Disfruté La Habana hace unos diez años. Una tardecita, saliendo con mi mujer del Hotel Nacional (donde no parábamos pero nos gustaba sentarnos en la galería frente a los jardines con un mojito o un daiquirí) me topé con ese sitio, Monseñor. Un muchachito en la puerta intentaba atraer turistas. «¿Es verdad» -le pregunté- «que aquí tocaba Bola de Nieve?» «Sí señor, y está su piano». Sin terminar de creerle, nos fuimos a dar una vuelta, pero finalmente volvimos decididos a cenar allí. Bajamos las escaleras y entramos en una suerte de cabaret donde manda el rojo más que el violeta episcopal. Salvo unos norteamericanos, estaba vacío. Todas las mesas tenían, sobre un mantel rojo, un sobremantel blanco. El mozo nos arrastró a la única que NO lo tenía, y que además estaba prácticamente encima del piano. Traté de buscar otra mesa, pero el hombre fue tan insistente que me dí por vencido y me senté donde él quiso.
Cuando vino el maître, insistí con mi pregunta. Apasionado admirador, no podía creer que en ese piano que estirando la mano podía acariciar, había tocado nada menos que Bola de Nieve. «Sí señor» me dijo. «No sólo tocaba aquí todas las noches, no sólo éste es su piano, sino que, como usted preguntó en la puerta, lo hemos sentado en la mesa de los amigos de Bola de Nieve». El nudo en la garganta me vuelve cada vez que evoco la anécdota.
Efectivamente la comida no era buena ni barata, pero había valido la pena.
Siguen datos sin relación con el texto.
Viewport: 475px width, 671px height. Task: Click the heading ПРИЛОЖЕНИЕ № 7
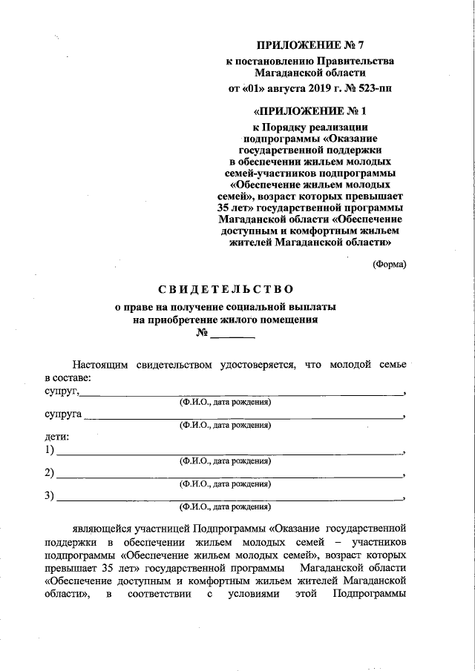tap(310, 46)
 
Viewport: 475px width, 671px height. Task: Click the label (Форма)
tap(389, 264)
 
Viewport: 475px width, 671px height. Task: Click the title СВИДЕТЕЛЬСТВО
tap(226, 288)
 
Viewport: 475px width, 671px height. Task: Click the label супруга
tap(63, 414)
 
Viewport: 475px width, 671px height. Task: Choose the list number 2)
tap(50, 473)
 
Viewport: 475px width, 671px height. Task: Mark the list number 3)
tap(50, 496)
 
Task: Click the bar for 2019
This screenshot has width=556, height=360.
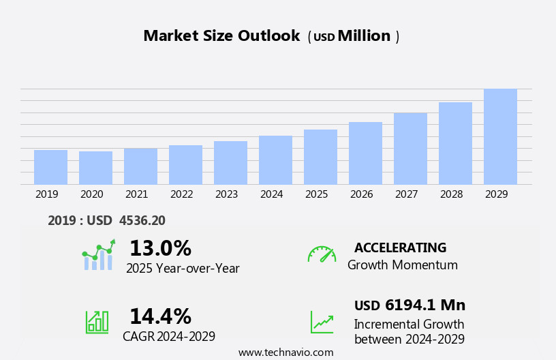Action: [50, 167]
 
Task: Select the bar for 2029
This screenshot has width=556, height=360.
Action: [500, 136]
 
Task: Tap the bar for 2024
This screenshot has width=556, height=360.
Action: [275, 160]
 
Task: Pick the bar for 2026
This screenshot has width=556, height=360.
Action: [365, 153]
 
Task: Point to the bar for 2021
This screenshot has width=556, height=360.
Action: [140, 166]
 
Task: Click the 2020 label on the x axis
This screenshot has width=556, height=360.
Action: [91, 194]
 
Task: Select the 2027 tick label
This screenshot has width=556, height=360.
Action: [406, 194]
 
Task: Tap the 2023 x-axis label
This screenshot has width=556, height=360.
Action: [226, 194]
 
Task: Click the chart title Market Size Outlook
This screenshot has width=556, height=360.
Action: [221, 36]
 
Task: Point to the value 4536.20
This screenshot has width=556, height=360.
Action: [142, 220]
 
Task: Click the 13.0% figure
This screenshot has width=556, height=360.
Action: [160, 248]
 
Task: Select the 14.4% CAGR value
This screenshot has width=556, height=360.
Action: [160, 316]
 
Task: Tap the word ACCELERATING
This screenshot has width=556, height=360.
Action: [400, 247]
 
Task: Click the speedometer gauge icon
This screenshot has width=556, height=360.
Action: [322, 254]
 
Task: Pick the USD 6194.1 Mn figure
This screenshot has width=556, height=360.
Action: [410, 305]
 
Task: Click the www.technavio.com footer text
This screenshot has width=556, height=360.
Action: [285, 352]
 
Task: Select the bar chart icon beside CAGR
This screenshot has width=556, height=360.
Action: [97, 321]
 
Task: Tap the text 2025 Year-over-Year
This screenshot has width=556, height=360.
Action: [183, 269]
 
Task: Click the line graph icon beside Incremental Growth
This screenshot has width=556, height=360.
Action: [322, 322]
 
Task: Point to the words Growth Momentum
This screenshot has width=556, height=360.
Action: [402, 265]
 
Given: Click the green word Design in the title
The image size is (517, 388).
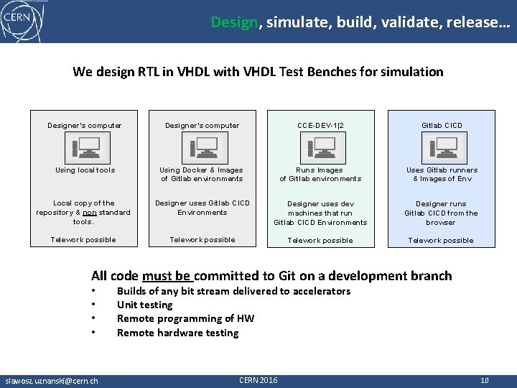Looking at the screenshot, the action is point(234,22).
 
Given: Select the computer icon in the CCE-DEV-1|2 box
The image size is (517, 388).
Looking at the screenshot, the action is point(320,148).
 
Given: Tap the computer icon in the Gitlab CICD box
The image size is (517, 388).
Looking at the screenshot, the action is point(440,148).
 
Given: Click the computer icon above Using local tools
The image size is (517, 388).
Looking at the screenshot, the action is point(85,148).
Sin embargo, había más para nosotros. De pronto entró un señor, pantalón y polera negra, se sentó al piano y empezó a tocar. Al segundo acorde nos había subyugado. Un pianista excepcional, de los que entienden con todo el cuerpo lo que están interpretando. Era, por supuesto, Nelson Camacho. Tocó maravillosamente dos o tres boleros de Bola de Nieve, se acercó a los norteamericanos y a su pedido les dedicó algo de Sinatra y luego vino a nuestra mesa, educado y encantador. Cuando supo que éramos argentinos, confesó que no sabía ningún tango, pero sí algo nuestro que, curiosamente, había aprendido en Uruguay. Y nos regaló la más increíble versión de «Merceditas». Los que conocen ese bello chamamé pueden comprender lo que sentimos.
De todo aquel viaje, a esa emocionante noche en Monseñor sólo puede equipararse lo que fue, unos días más tarde, visitar la mínima casa donde se escribió «Paradiso». Pero esa es otra historia.
Muchas gracias, Manuel Mora Morales, por su excelente nota.